Aku tiba di rumah setelah tiga setengah jam perjalanan. Kami cukup lama mampir di rest area. Appa sedang duduk di sofa depan televisi saat aku masuk. Dia berbicara dengan seseorang melalui telepon. Aku sempat mendengar dia menyebut-nyebut nama Jae. Belakangan, Appa sering membicarakan orang itu. Yang kutahu, Jae adalah kerabat jauhku di Daegu. Yang tidak kutahu, wajah Jae seperti apa. Setiap membicarakan lelaki itu denganku, Appa sangat menyanjungnya.
Kuenyakkan tubuhku di salah satu sofa tunggal di dekat Appa. Dia melirikku sebentar, lalu mengakhiri pembicaraannya di telepon. Tidak lama, aku mendengarnya bertanya, "Bagaimana di Daejeon?"
"Beda dengan Daejeon belasan tahun lalu, Appa." Aku menyahut sambil menatap layar televisi.
"Tidak lewat di depan rumah Eomma?"
Aku melirik Appa. "Untuk apa? Rumah Eomma jauh dari rumah A-Ra."
Ada banyak keputusan Appa yang tidak aku sukai setelah perceraiannya dengan Eomma. Namun, keputusan untuk pindah dari Daejeon ke Seoul usai aku menamatkan pendidikan sekolah menengah sangat aku sukai. Aku tidak bisa membayangkan harus melanjutkan sekolah tinggi di Daejeon dan bertemu lagi dengan teman-teman yang pernah merundungku.
Kudengar Appa menghela napas cukup keras. Volume televisi pun dikecilkan olehnya. "Minggu depan kamu cuti, ya?"
Sontak, aku menengok padanya, "Ha? Untuk apa?"
Appa berdeham. "Kita ke Daegu. Minggu depan, Min-Ji menikah."
"Oh ya? Dengan siapa? Min-Ji Eonni tidak bilang dia akan menikah."
Min-Ji Eonni adalah sepupuku, anak dari Ji-Kyung Gomo, adik Appa. Saat kuliah, Min-Ji Eonni tinggal di sini. Makanya, aku cukup dekat dengannya. Akan tetapi, setelah studinya rampung, dia kembali ke Daegu dan bekerja di sana. Belakangan, aku memang jarang chatting dengannya. Namun, aku tidak menyangka semendadak ini dia akan menikah.

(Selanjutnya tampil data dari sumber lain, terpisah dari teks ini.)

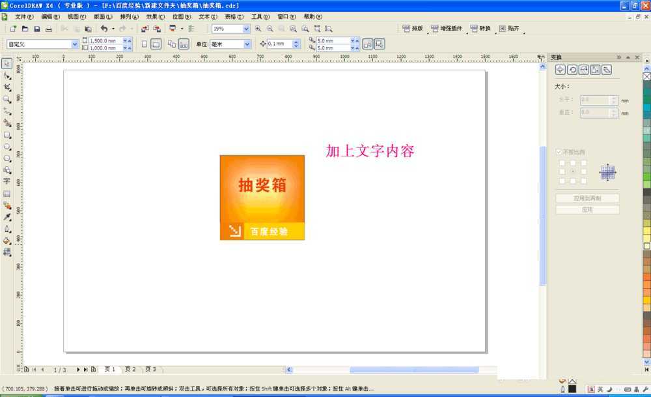The height and width of the screenshot is (397, 651).
Task: Select the center anchor point in Transform docker
Action: 573,171
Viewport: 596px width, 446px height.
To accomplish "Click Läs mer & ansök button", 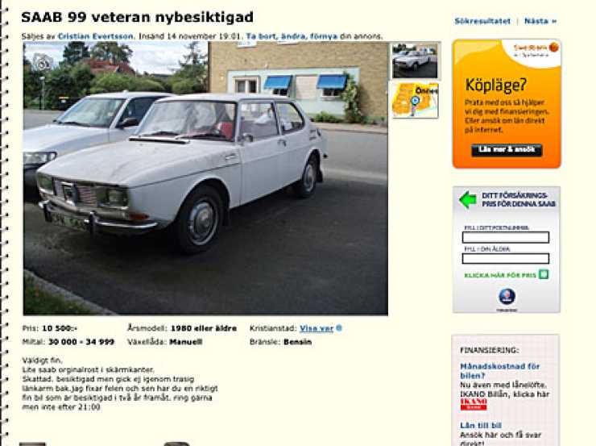I will pos(507,150).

"Dengan Hyun-Sik. Dijodohkan. Makanya cepat."
Hah! Sudah kuduga!
Satu hal yang tidak aku suka dari keluarga Appa adalah perjodohan. Keluarga besar Appa seakan tidak mengizinkan anak-anak mereka mencari pasangan sendiri. Menjodohkan anak-anak menjadi hal yang lumrah bagi mereka. Mereka tidak rela jika anak yang sudah dibesarkan dan dibiayai sedemikian banyaknya harus jatuh ke tangan "orang yang tidak dikenal". Makanya terkadang aku enggan menghadiri acara keluarga.
"Jadi, minggu depan kamu cuti, ya?"
Aku terdiam lantaran otakku berusaha mencari alasan. Di Daegu ada lebih banyak keluarga dan kerabat Appa dibanding di sini. Besar kemungkinan aku bertemu dengan para bibi yang sejenis dengan Ji-Hwa Gomo, kakak Appa, yang sangat menyebalkan.

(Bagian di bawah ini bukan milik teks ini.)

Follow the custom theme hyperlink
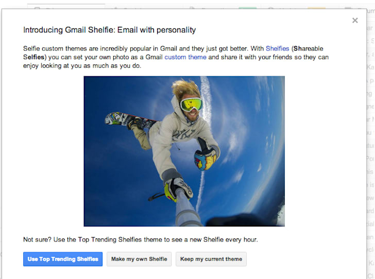Viewport: 375px width, 279px height. (185, 57)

Dari sekian banyak kalimat tanya yang ada di muka bumi ini, entah mengapa Ji-Hwa Gomo selalu memilih kalimat 'Ae-Rin~ah, kapan kau akan menikah?' setiap kali bertemu denganku. Aku baru berusia 25 tahun, belum tua-tua amat. Namun Ji-Hwa Gomo sangat mengkhawatirkan aku hidup sendiri seakan usiaku telah menginjak angka 35.
"Appa, aku tidak bisa mengiyakan sekarang. Aku harus mengajukan cuti dulu. Kalau di-acc, baru aku bisa mengiyakan ucapan Appa."

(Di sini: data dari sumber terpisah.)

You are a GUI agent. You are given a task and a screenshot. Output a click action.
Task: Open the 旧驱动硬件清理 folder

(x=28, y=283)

"Aku akan menelepon Manajer Lee. Kau hanya perlu mengurus sesuai prosedur."
Manajer Lee adalah atasanku di bagian SDM dan beliau adalah teman dekat Appa. Sebenarnya, ini bukan pertama kalinya Appa ikut campur dalam urusan pekerjaanku. Untuk urusan cuti, beberapa kali dia yang mengatur. Aku hanya perlu mengajukan cuti sesuai prosedur, lalu Appa akan menghubungi Manajer Lee dan... voila, pengajuan cutiku dikabulkan.

KAMU SEDANG MEMBACA
KISAH KASIH AE-RIN
RomanceBlurb: Bertemu dengan Tae-Hyun setelah belasan tahun di acara reuni sekolah membuat perasaan Ae-Rin bersemi kembali. Ae-Rin sudah bertekad untuk memperjuangkan perasaannya kali ini. Namun, Ae-Rin harus berhadapan dengan tradisi perjodohan dalam kel...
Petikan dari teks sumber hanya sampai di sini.